Harvey's widow and his executor filed a joint income tax return which the stipulation says was for the tax year 1950. The return indicated that Harvey had died on August 11, 1950. It reported an overpayment for that year of $6,306.78, and it was stated on the return that the makers of the return wanted that amount credited on the 1951 estimated tax of Edith Gardner Brown. She was the widow of Harvey. The taxes paid as shown on the return consisted of withholding tax and payments of estimated tax, all pertaining to Harvey. Those taxes were paid from his separate funds. The overpayment of $6,306.78 shown on the 1950 joint return was credited by the collector on the 1951 tax of Edith.

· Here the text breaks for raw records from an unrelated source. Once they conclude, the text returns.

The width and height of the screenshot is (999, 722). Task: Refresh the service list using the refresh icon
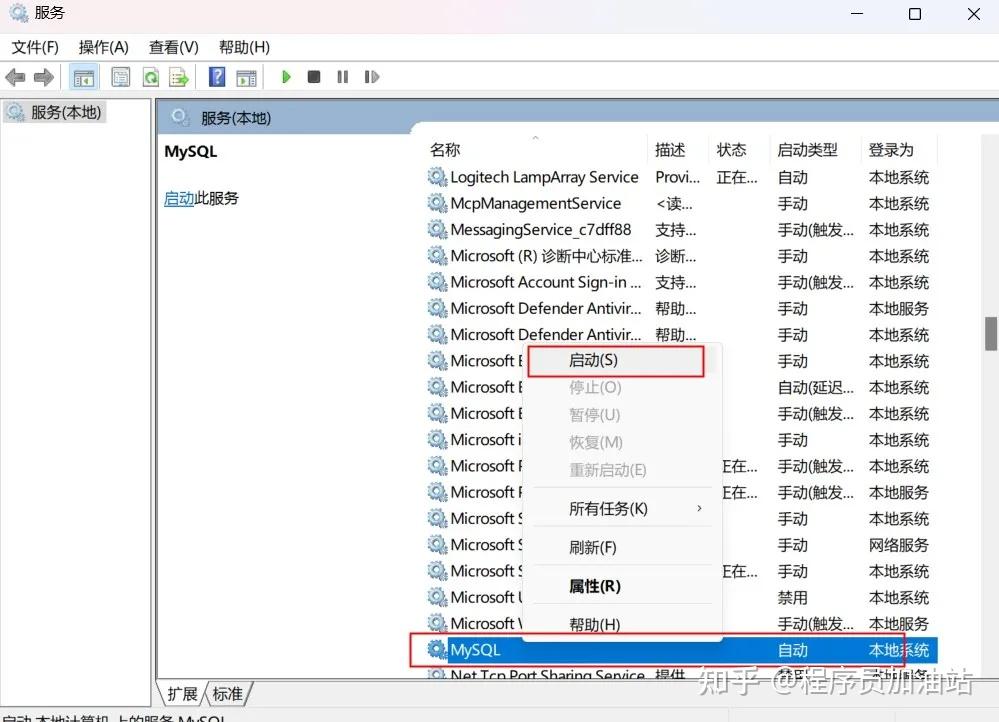click(152, 77)
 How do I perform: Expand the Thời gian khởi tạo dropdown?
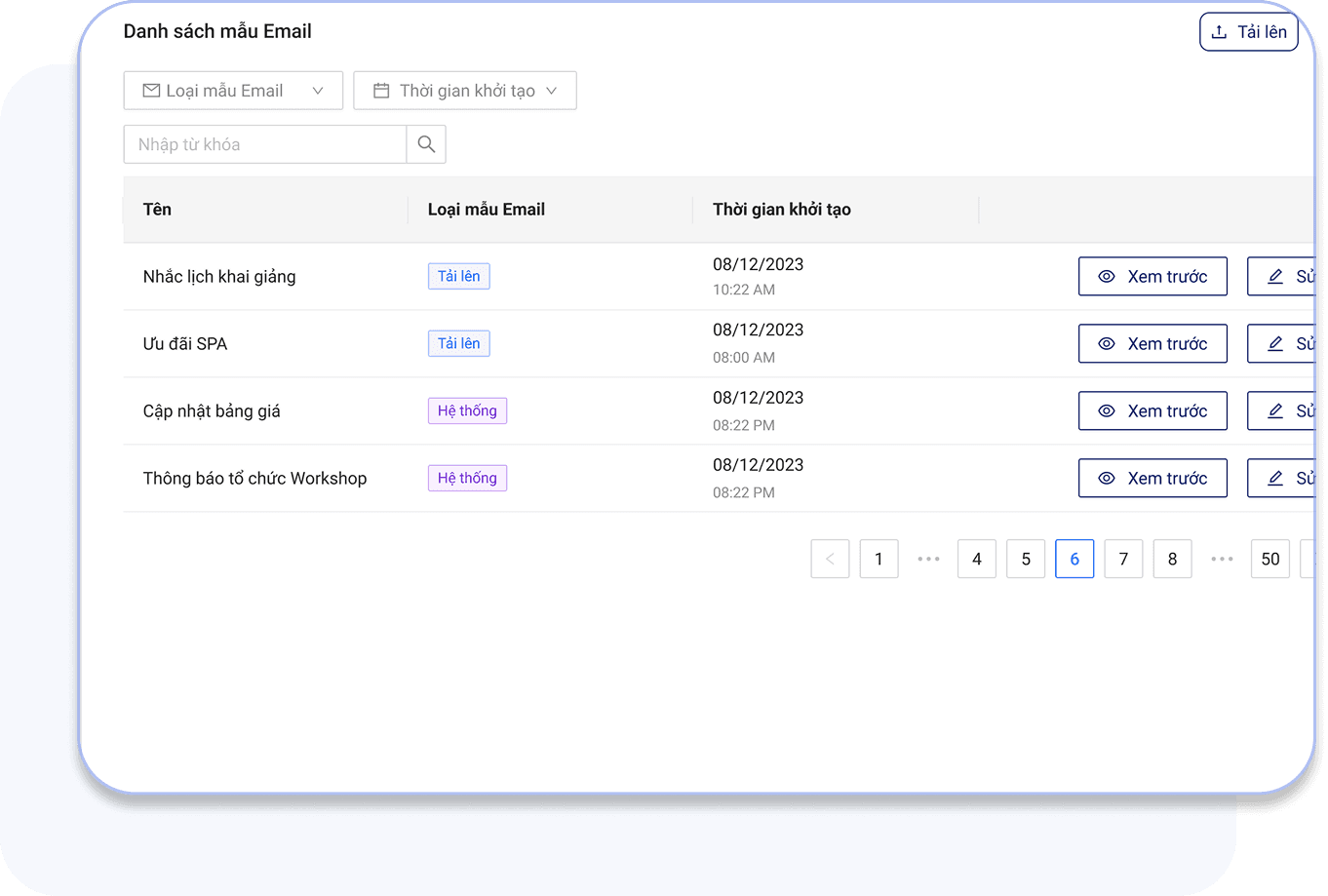(465, 90)
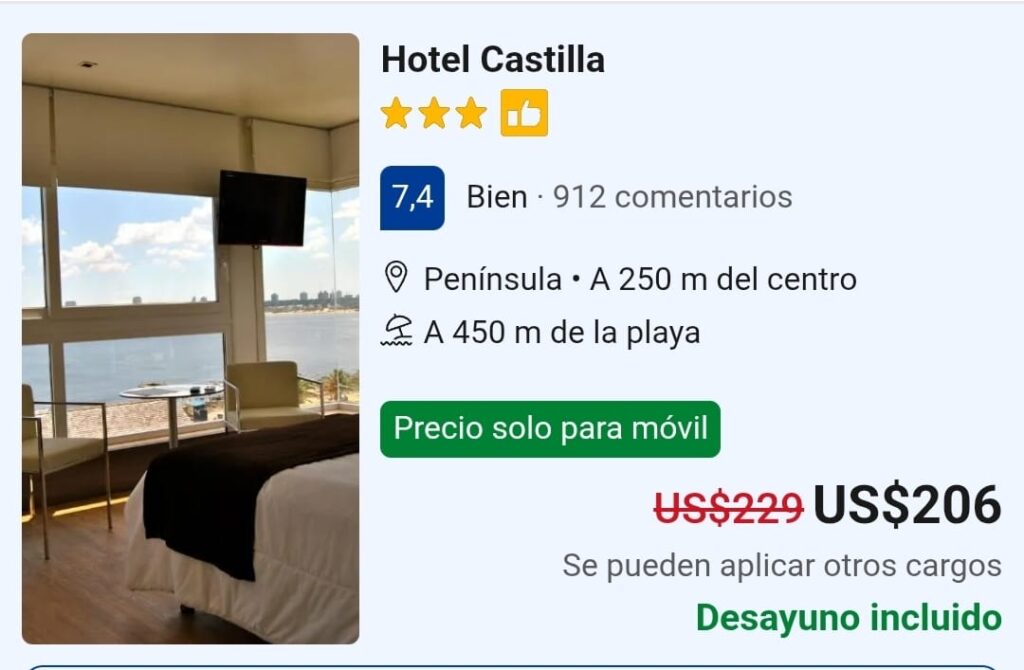Click the Precio solo para móvil badge

tap(551, 429)
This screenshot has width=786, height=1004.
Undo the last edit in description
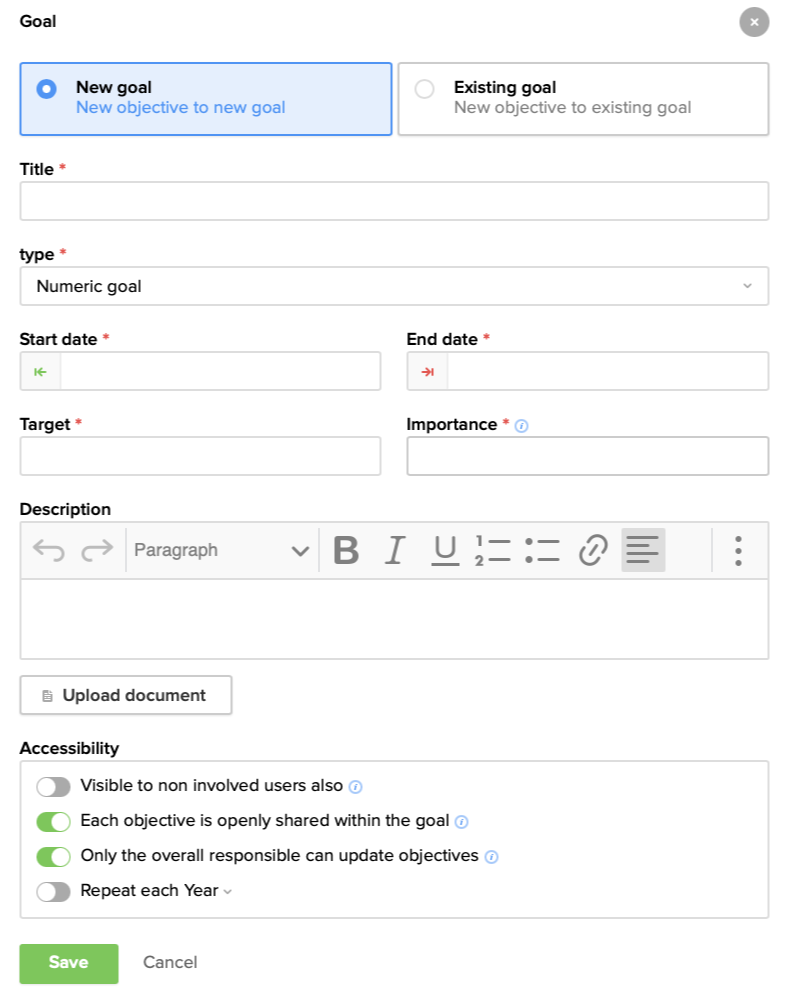[x=48, y=550]
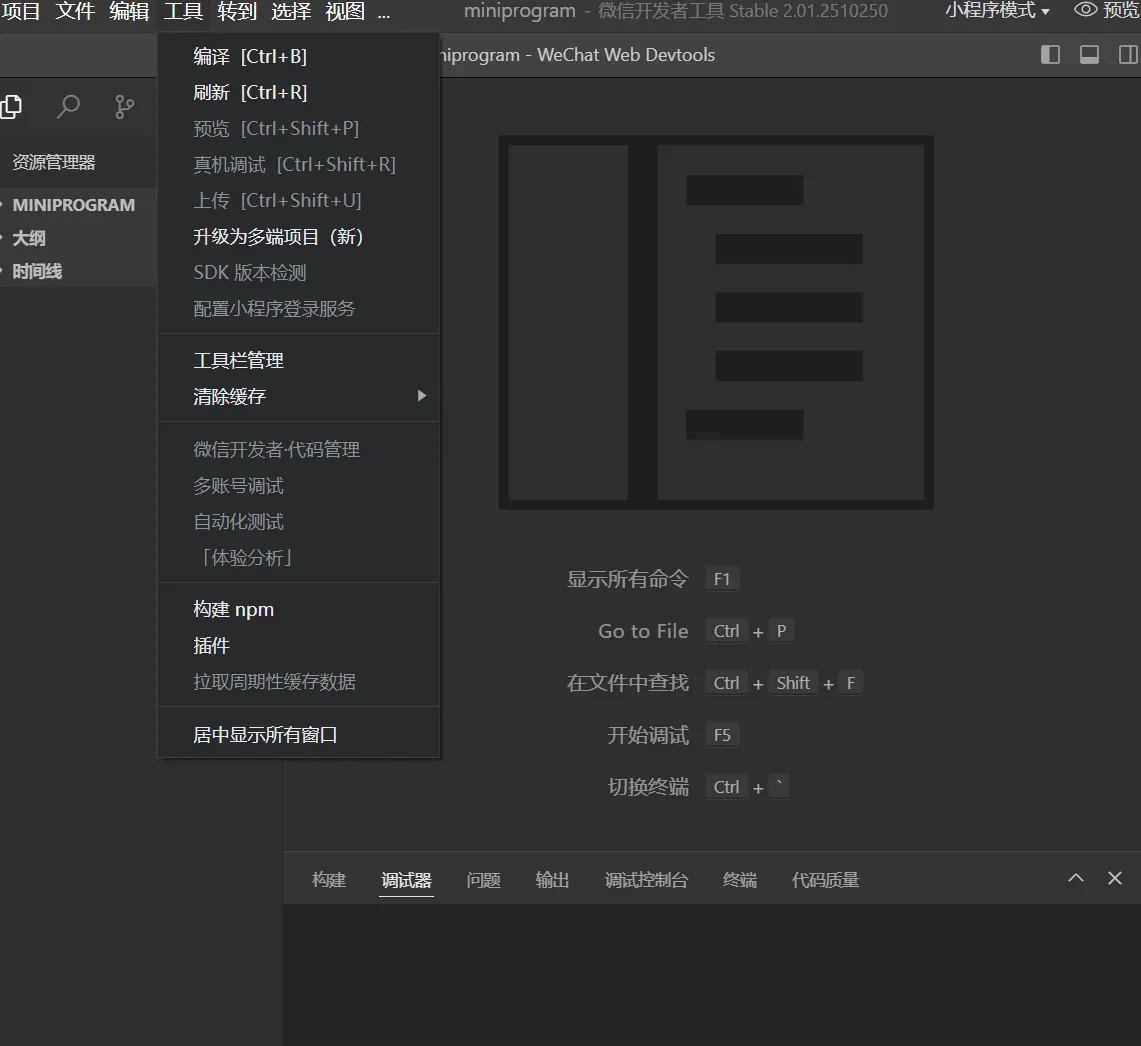This screenshot has width=1141, height=1046.
Task: Open the Source Control branch icon
Action: 124,106
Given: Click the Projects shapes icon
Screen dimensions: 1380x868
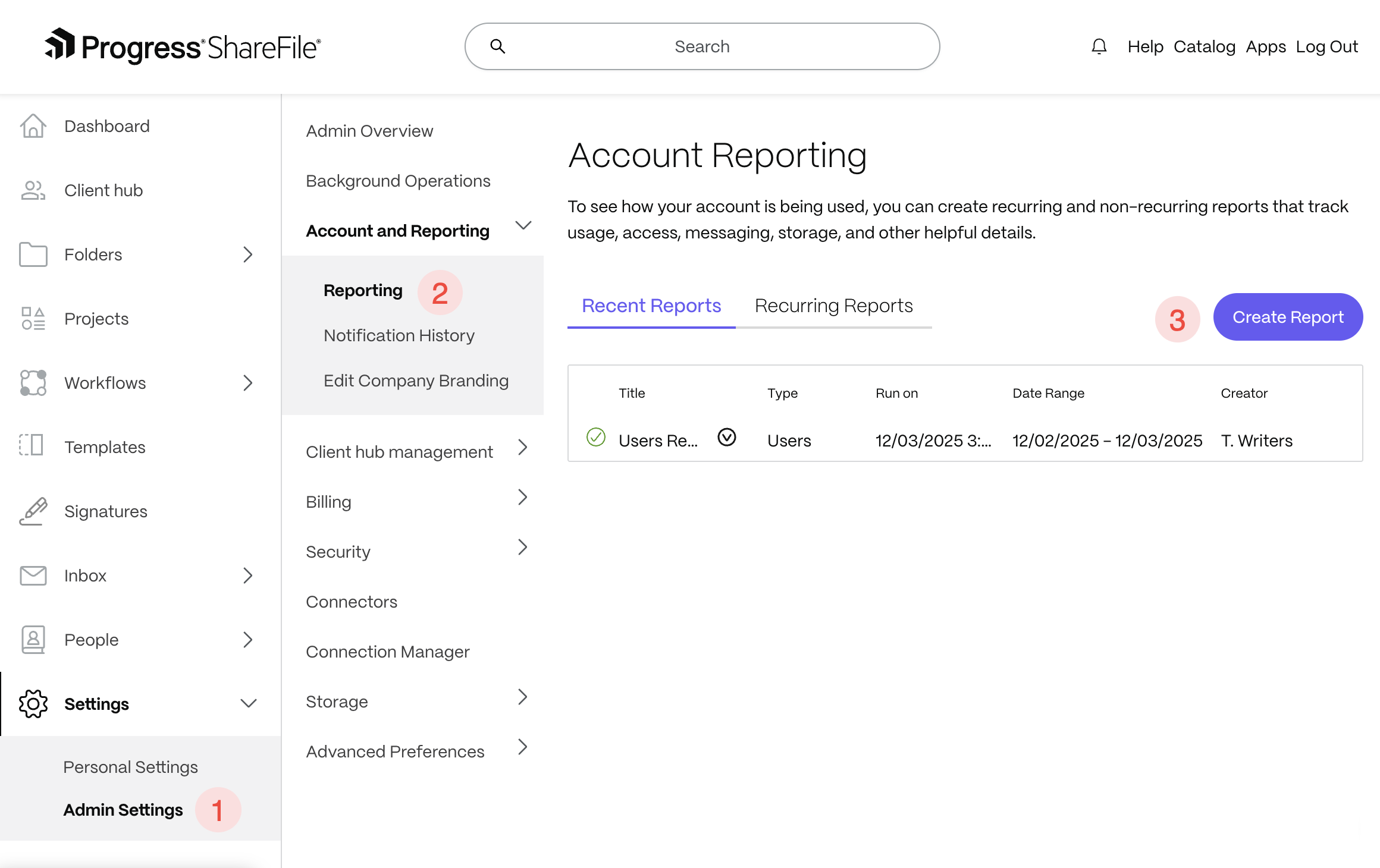Looking at the screenshot, I should click(x=33, y=319).
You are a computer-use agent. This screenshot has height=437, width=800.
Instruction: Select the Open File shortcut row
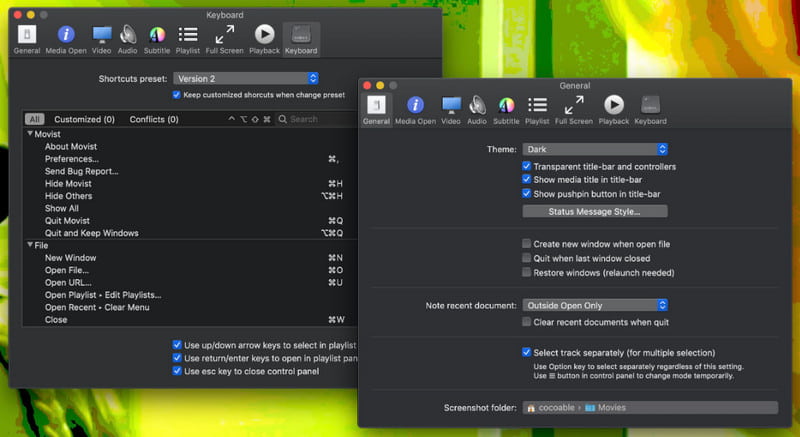[71, 270]
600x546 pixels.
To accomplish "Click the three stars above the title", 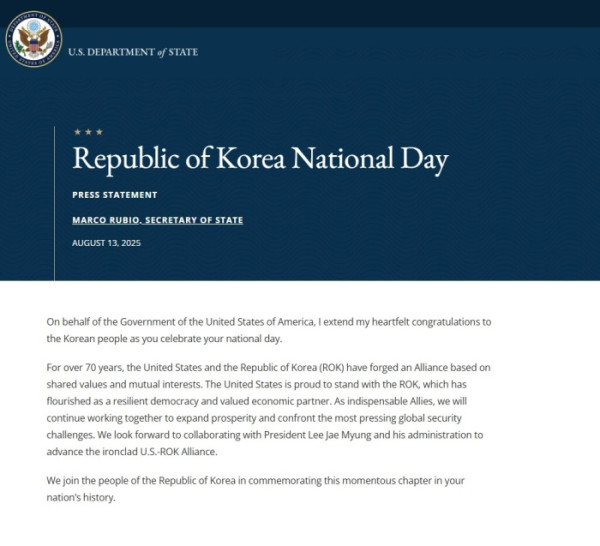I will click(x=88, y=132).
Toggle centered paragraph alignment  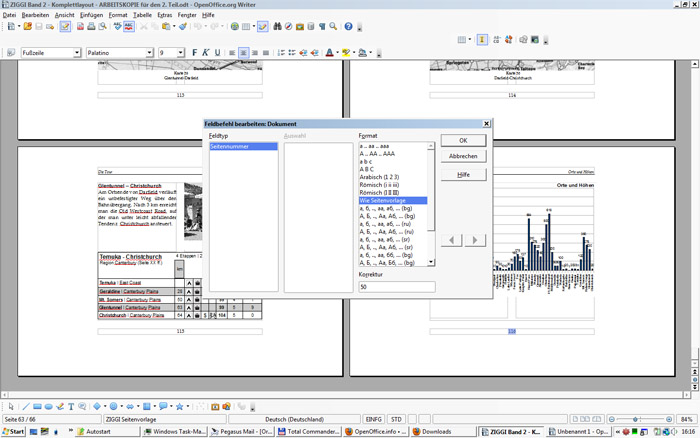244,52
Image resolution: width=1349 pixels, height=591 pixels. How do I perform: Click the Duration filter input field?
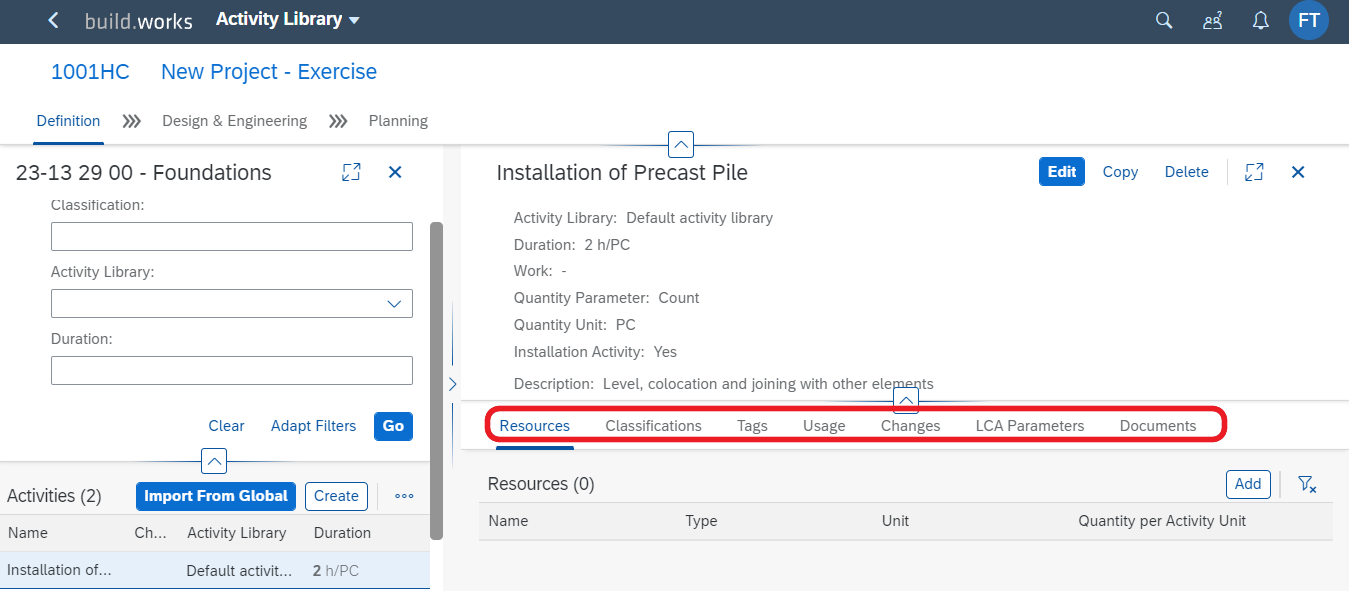click(x=232, y=371)
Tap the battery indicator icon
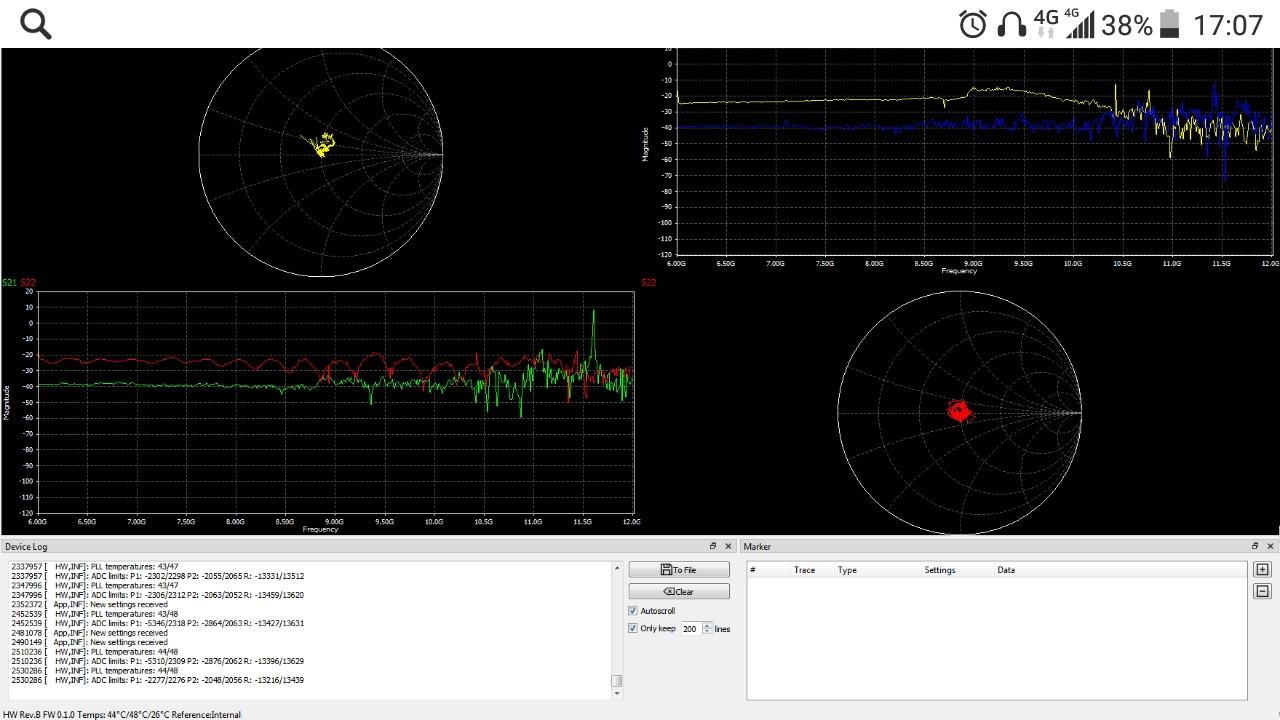 tap(1169, 24)
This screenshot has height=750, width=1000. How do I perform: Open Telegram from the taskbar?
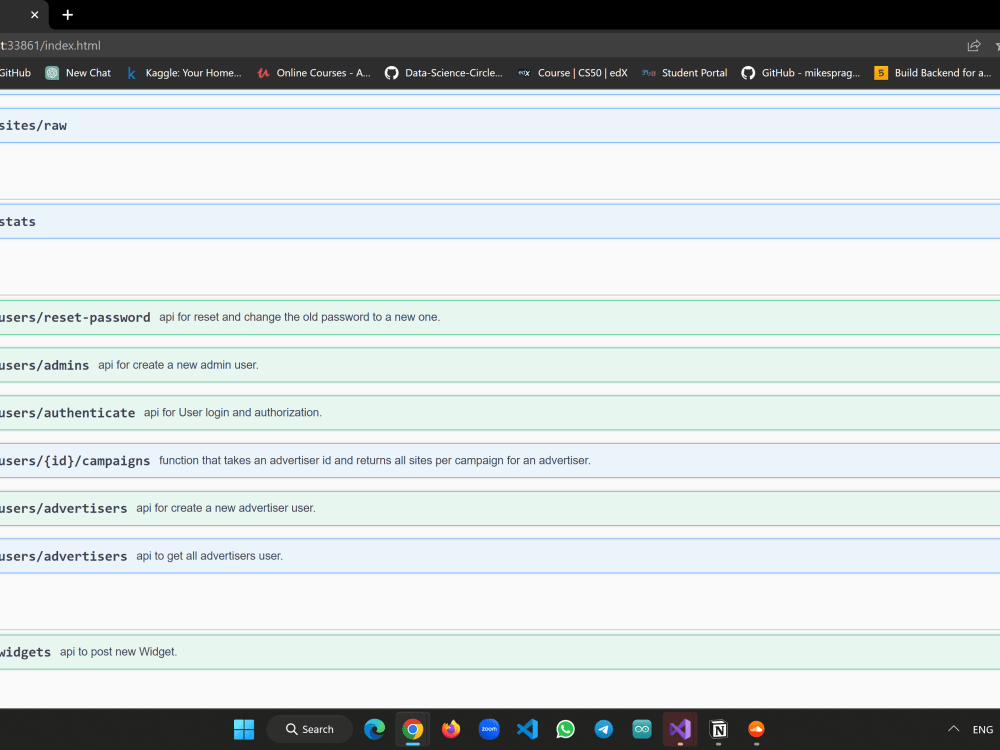603,729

The $6,306.78 was not reported in the estate tax return of Harvey as a part of his gross estate. The Commissioner, in determining the deficiency, included it in the gross estate under section 811(a).

The entire taxes on the income of Harvey and his wife for 1950, as disclosed on the return filed for that year, were paid by Harvey. He was dead at the time the return was filed and of course did not join in filing it. However, the type of return that was filed for that period is immaterial as is the crediting of the overpayment as requested on that return. The fact is that Harvey had overpaid not only his own taxes but those of himself and his wife. The resulting overpayment was really his. It was valuable property and a part of his estate at the time he died. It was includible in his estate under section 811(a), and incidentally would have been includible in his estate even if it represented jointly held property since he had supplied the entire consideration therefor. See sec. 811(e); Estate of Milton Sills, 35 B.T.A. 815.

The Commissioner has allowed a marital deduction on account of tax prepayment to the extent that it otherwise qualifies, and there seems to be no remaining issue in regard to that item.

Decisions will be entered under Rule 50.